Input data: Begin
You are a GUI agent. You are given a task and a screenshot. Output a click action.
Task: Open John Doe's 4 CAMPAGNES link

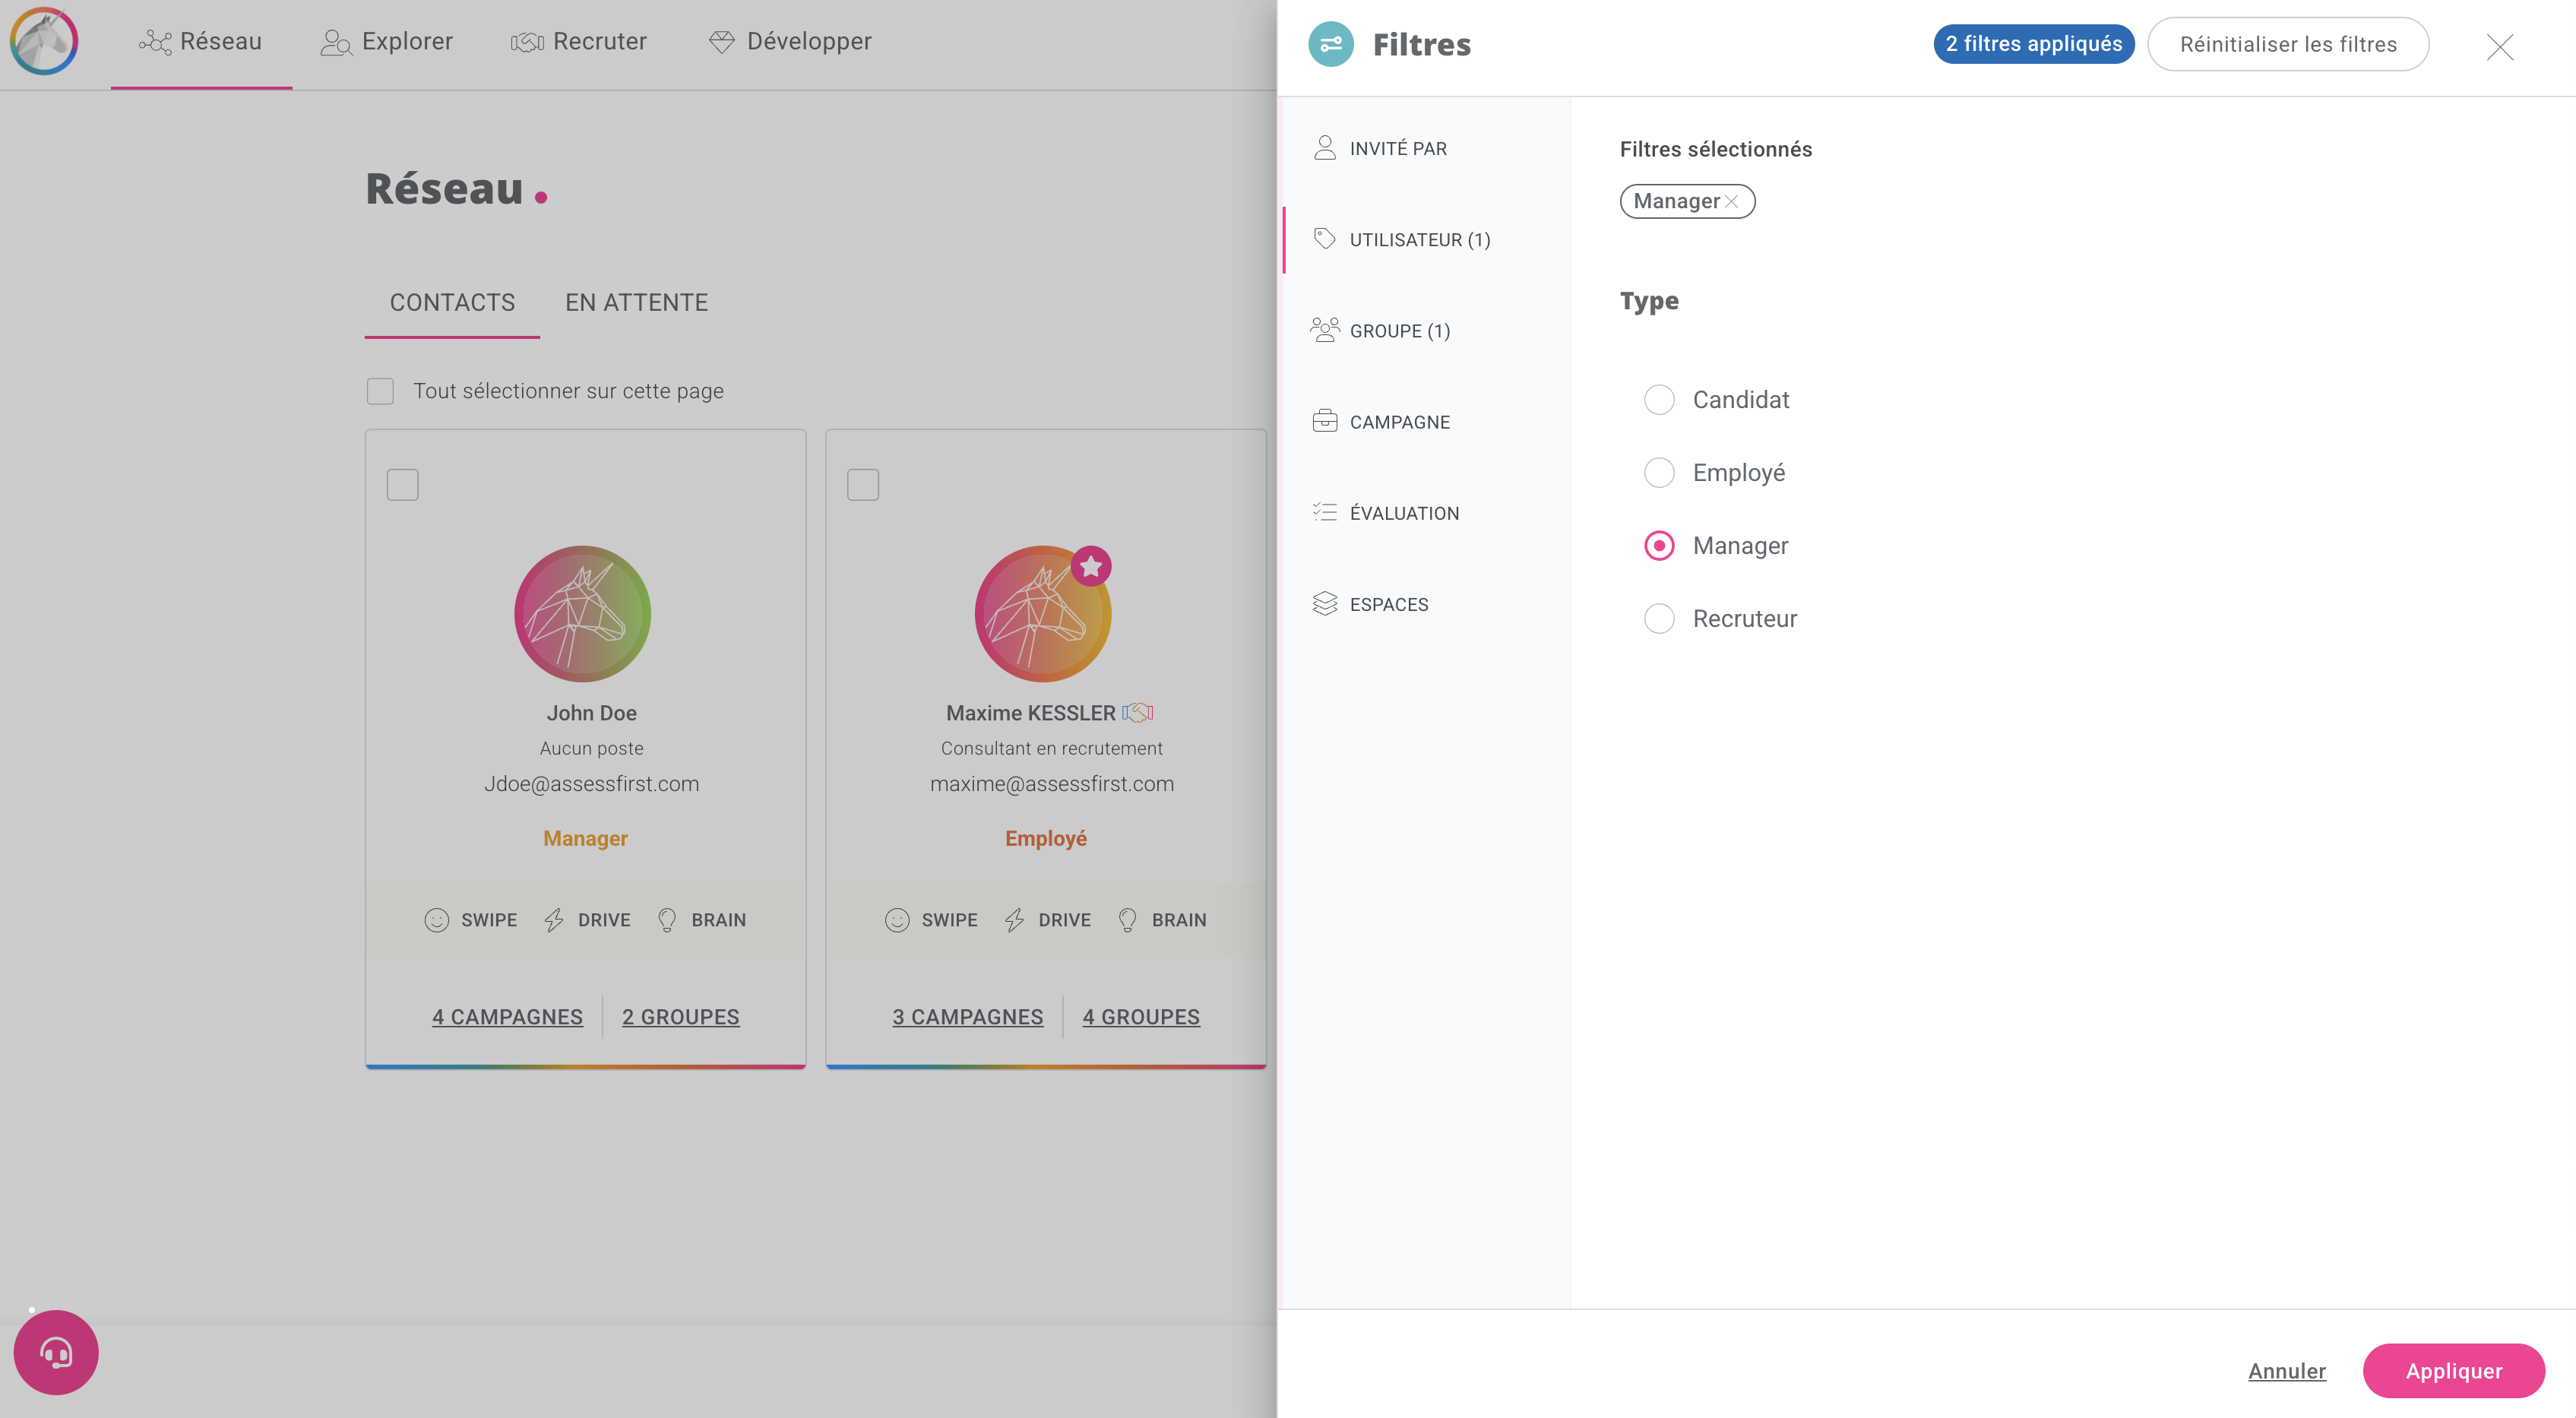[507, 1017]
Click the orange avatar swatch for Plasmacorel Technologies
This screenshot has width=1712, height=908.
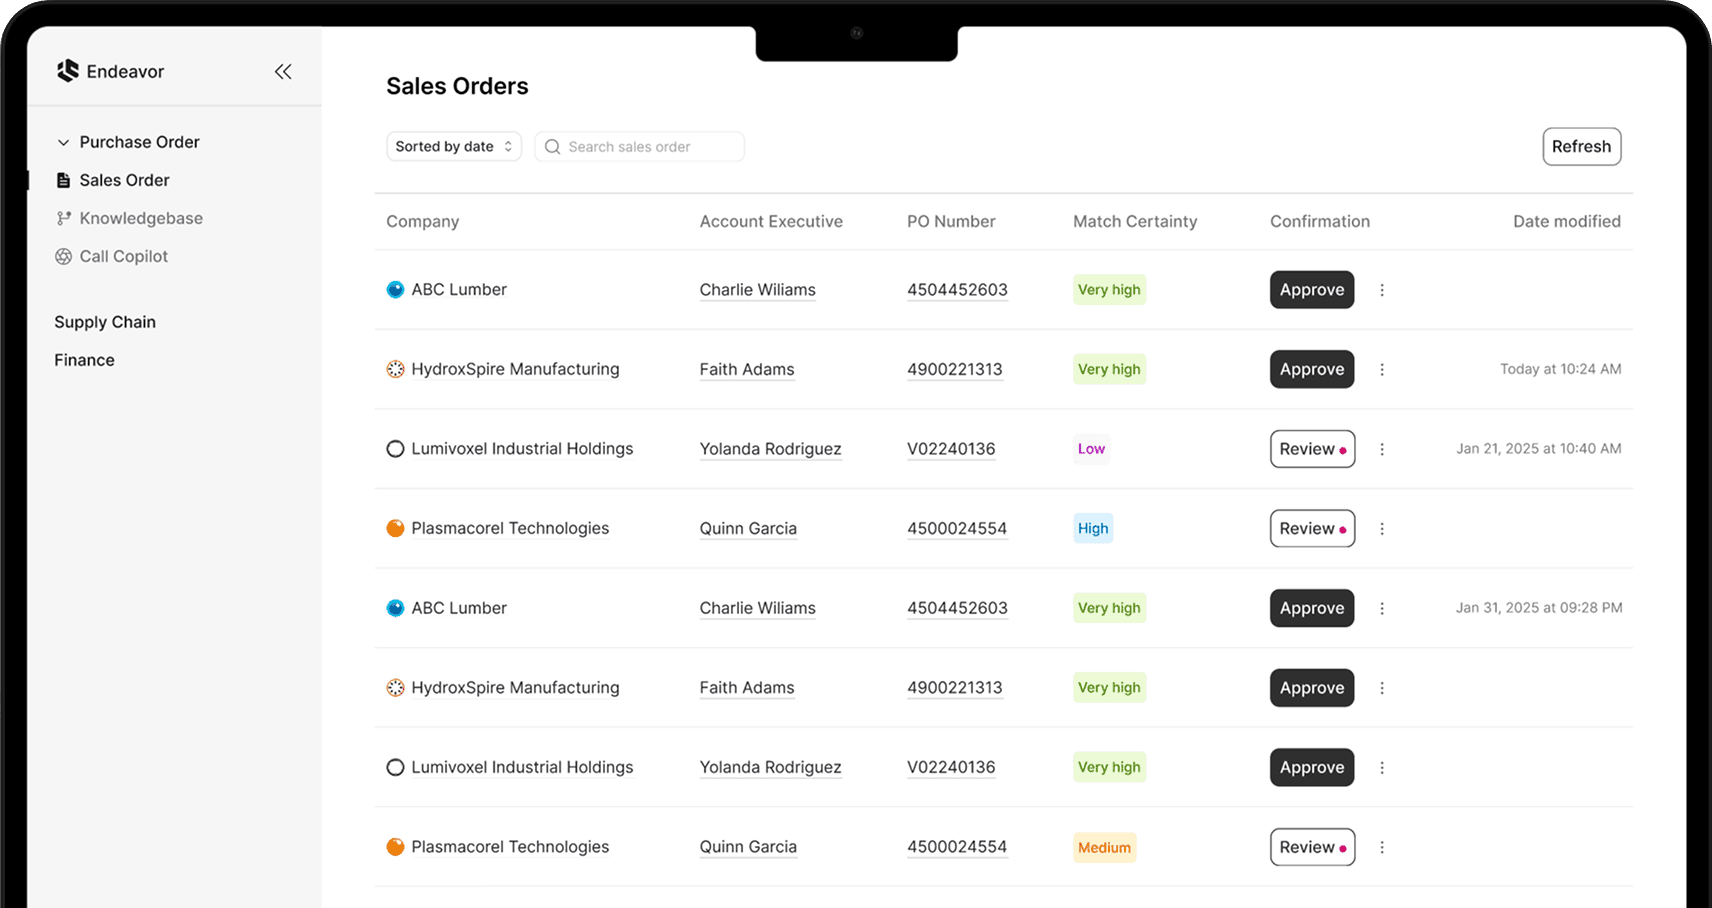point(395,528)
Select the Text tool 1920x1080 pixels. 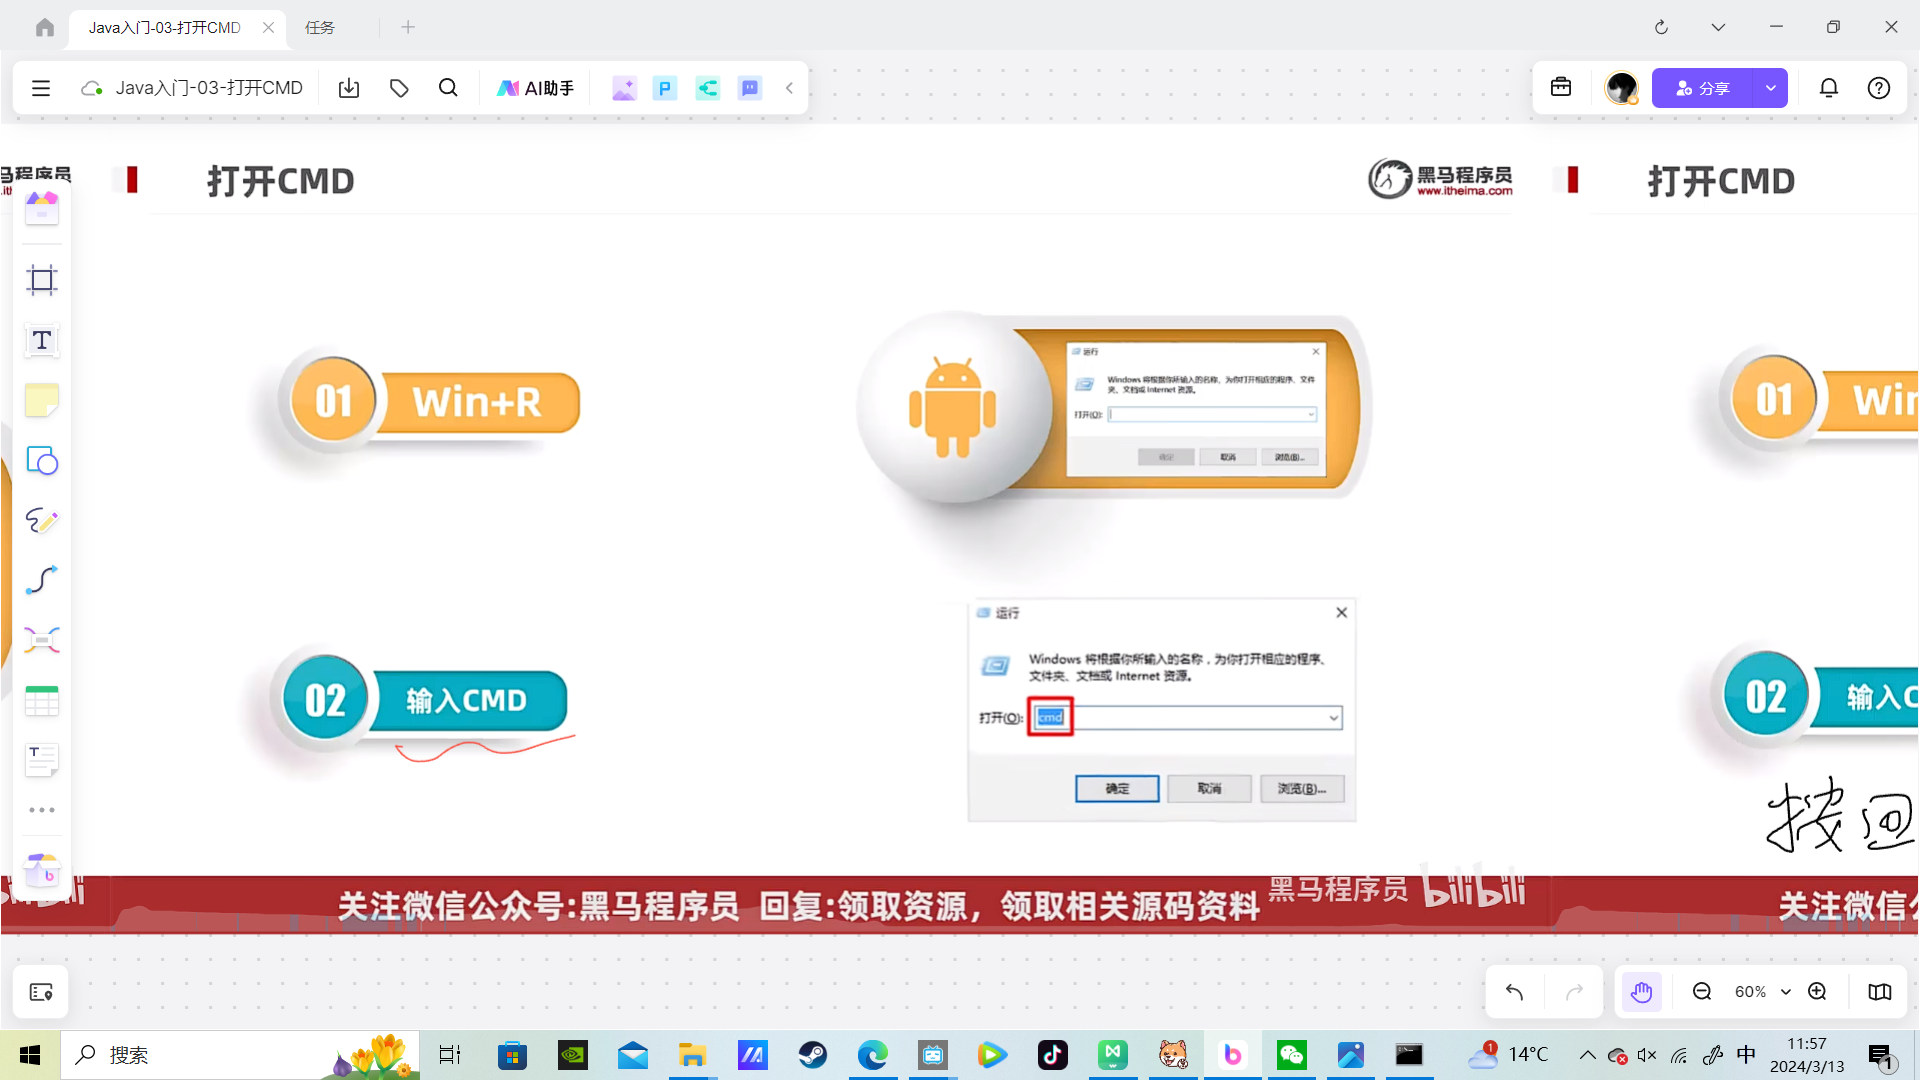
Input data: End
### Task
An exact copy is needed of the lines running from the one with "Click the orange" through the end of the data above, and of those lines only, without pictures.

### Your response
Click the orange avatar swatch for Plasmacorel Technologies
This screenshot has width=1712, height=908.
point(395,528)
Select the Text tool 1920x1080 pixels. 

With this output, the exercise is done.